Author picture Fongang Rodrique

How to Secure and Verify WooCommerce Webhooks with Hookdeck

Published · Updated

Webhook security and verification are critical components in assuring the security and integrity of your data transmission. WooCommerce allows shop owners to receive webhook notifications when specified events occur, such as when an order is created.

If your webhooks are not properly secured, they can be vulnerable to security threats such as fraud, replay attacks, man-in-the-middle attacks, and unauthorized access. Learn more about webhook security here.

As a developer or user, dealing with each platform’s webhook security implementation often leads to a lot of maintenance issues, especially having to add and manage new providers. Hookdeck removes this layer of complexity by letting you manage all of them using Integrations, and then you only have to implement Hookdeck’s signature verification on your server(s).

This article provides a step-by-step guide on how to set up and configure your WooCommerce webhooks manually and with Hookdeck. By the end of this article, you will have a comprehensive understanding of how Hookdeck can help secure your WooCommerce webhooks and protect you from potential security threats.

Securing and verify gif

How to manually secure WooCommerce webhooks

To manually secure your WooCommerce webhooks, you are required to perform the following steps:

  1. On your WordPress dashboard, navigate to WooCommerce > Settings > Advanced > Webhooks and Create a new webhook.
  2. Specify the Secret and Save the webhook.
  3. Store the secret created securely as an environmental variable in your application.
  4. Receive HMAC-signed payload, with the signature included in the x-wc-webhook-signature header field.
  5. Calculate the HMAC signature using SHA256 function and the binary representation of the payload and HMAC key.
  6. Encode the outcome with base64-encode to get the result.
  7. Compare the calculated signature with the x-wc-webhook-signature received in the notification.

If they match, it confirms that the notification was sent by WooCommerce and was not modified during transmission.

Learn more about WooCommerce webhooks here.

Verifying your webhooks this way guarantees security. However, these steps can present a whole new set of challenges, including implementation difficulties, compatibility issues, maintenance, and the possibility of errors throughout the validation process.

How to secure and verify WooCommerce webhooks with Hookdeck

To verify your WooCommerce webhook with Hookdeck:

  1. Create a Hookdeck connection with WooCommerce as the source and your application as the destination.
  2. Create or select an existing WooCommerce webhook you wish to secure.
  3. Set a Secret and copy it.
  4. From your Hookdeck dashboard, navigate to Source Integrations.
  5. Select WooCommerce from the list of platforms.

WooCommerce Source Integration

  1. Fill in the Webhook Signing Secret as the secret set above.
    1. Integration Label: WooCommerce
    2. Features: Check Enable verification
    3. Webhook Signing Secret: Enter your WooCommerce Secret
    4. Attached Source: Select WooCommerce
  2. Click Confirm.

WooCommerce confirm

You can select multiple sources and secure them at once.

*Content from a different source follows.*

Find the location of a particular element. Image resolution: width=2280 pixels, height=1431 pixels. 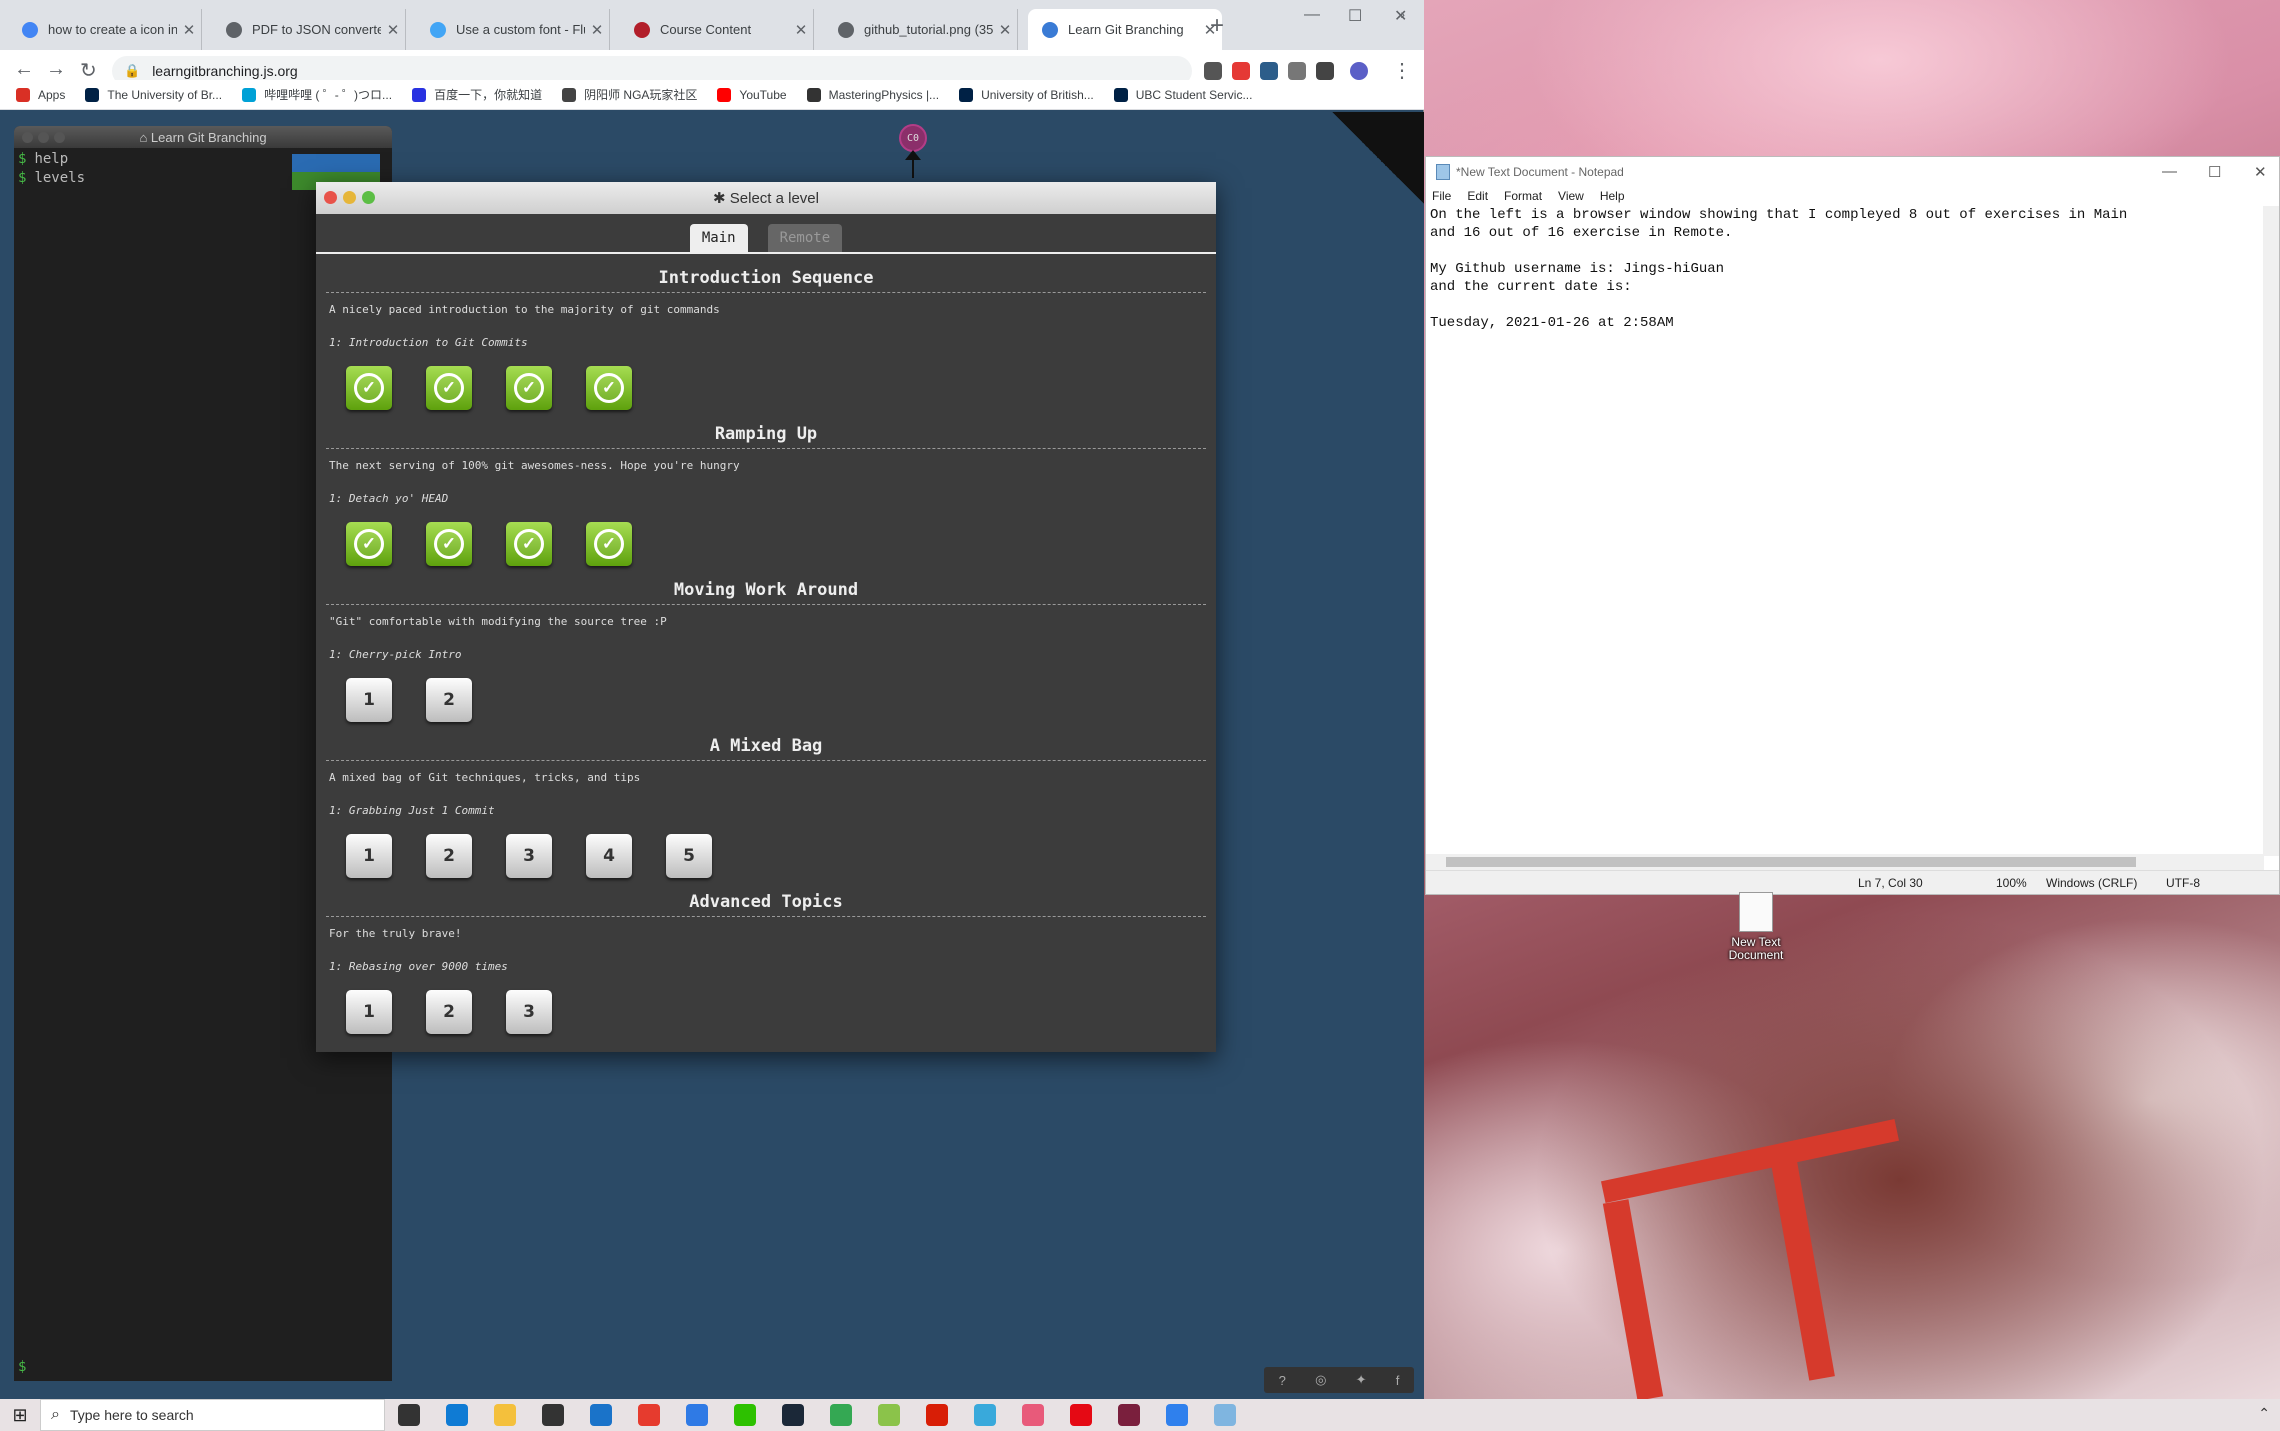

app-blue-taskbar-icon is located at coordinates (697, 1415).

You now see the WooCommerce integration at the top of the integration page and a green shield on the connection page.

How to validate WooCommerce security source integration

When you navigate to the Request tab, you will see legitimate requests from WooCommerce are received successfully with a 200 status code while any request without the matching secret is flagged with Failed verification and doesn’t make it to your destination.

Validate WooCommerce

Hookdeck can be used to centralize your webhook security and verification, making it easy for you to only sign Hookdeck on your server. See the guide here.

In this article, I’ve demonstrated why it is important to secure and verify WooCommerce webhooks, how manual verification can be complicated to handle, and the ease of implementation with Hookdeck.

By leveraging Hookdeck's automated verification process, you can be confident that you are accurately receiving and responding to WooCommerce webhook events without having to manually perform the time-consuming and complex steps involved in manual verification.

In conclusion, using Hookdeck simplifies and streamlines the process of verifying WooCommerce webhooks, making it easier and more secure for you to integrate quickly.